General Discussion
In reply to the discussion: Hillary Clinton’s Top Corporate Donors Are Among The Most Hated Companies in America [View all]dreamnightwind
(4,775 posts)We need a strong, articulate, likable candidate to try it. The truth can counter a lot of corporate spin, people feel the truth in their bones.
The problem is, with everyone on the corporate payroll, the people never get told the real truth, they never hear the cases made for alternative visions, the corporate "centrist" beltway conventional wisdom people team up with the media conglomerates and tell slightly different versions of the same story, with the truth faced by most citizens in their daily lives either completely off the table, or the reality of the pain in people's lives is given lip service but the obvious solutions (like reduce military and "security" expenditures by at least an order of magnitude) are never represented as serious ideas.
We must be the most under-attack nation in the history of the universe, the way we spend money on "defense" and "security". The truth is no one attacks us, and on the rare cases that they do, it is almost always blow-back from our military and intelligence adventurism overseas, controlling the governments and natural resources of nations around the world.
Military and security excesses are just one example, you can look at any sector of life through a non-corporate lens and arrive at very different policies that work out much better for the vast majority of citizens but not as well for the obscenely wealthy.
Obama got about half of his money from small individual donors, and he was a slick corporate politician who gave sufficient lip-service to people's problems to give them enough hope to donate (I donated to him in 2008).

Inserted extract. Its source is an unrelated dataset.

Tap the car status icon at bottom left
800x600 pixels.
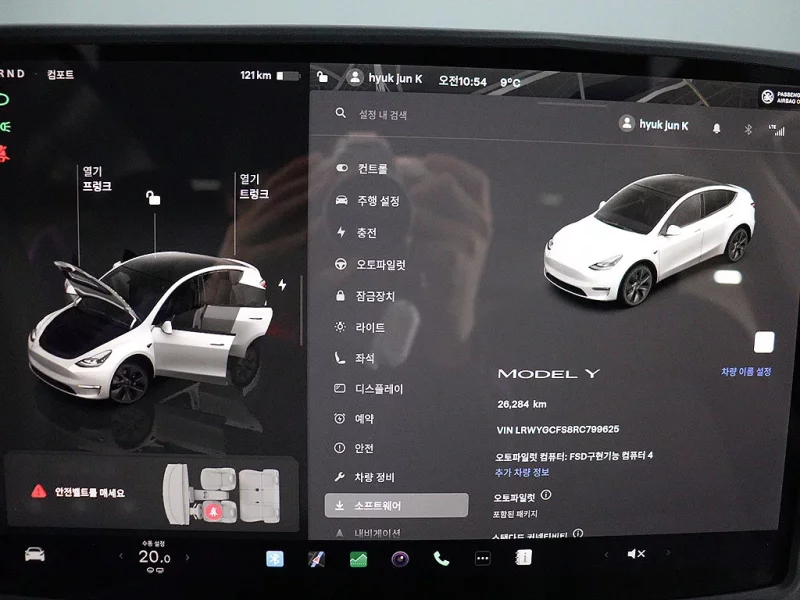click(x=33, y=554)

An actual change candidate who doesn't have to keep corporate donors happy can speak the truths no one else can.
It won't be easy, there's a lot of cultural programming that has to be overcome, there's a huge corporate media establishment that will fight it, but people are hurting, they're not seeing anyone with solutions because those people aren't part of the "agenda", and they will respond when the right message is driven home by a transformative leader.
I think Sanders is someone who has his head heart and message in the right place. Warren a little less so, pretty good though, and she has the leadership quality I don't see in Sanders. Perhaps someone I don't even know about. But I do think it can be done, and that it HAS to be done.
Acceptance of corporate money could be used against these candidates if we had a way to use that to stigmatize the candidate in the eyes off the electorate. I'd put a lot of energy in that direction, make them ashamed to take the money, expose and ridicule them endlessly when they do it.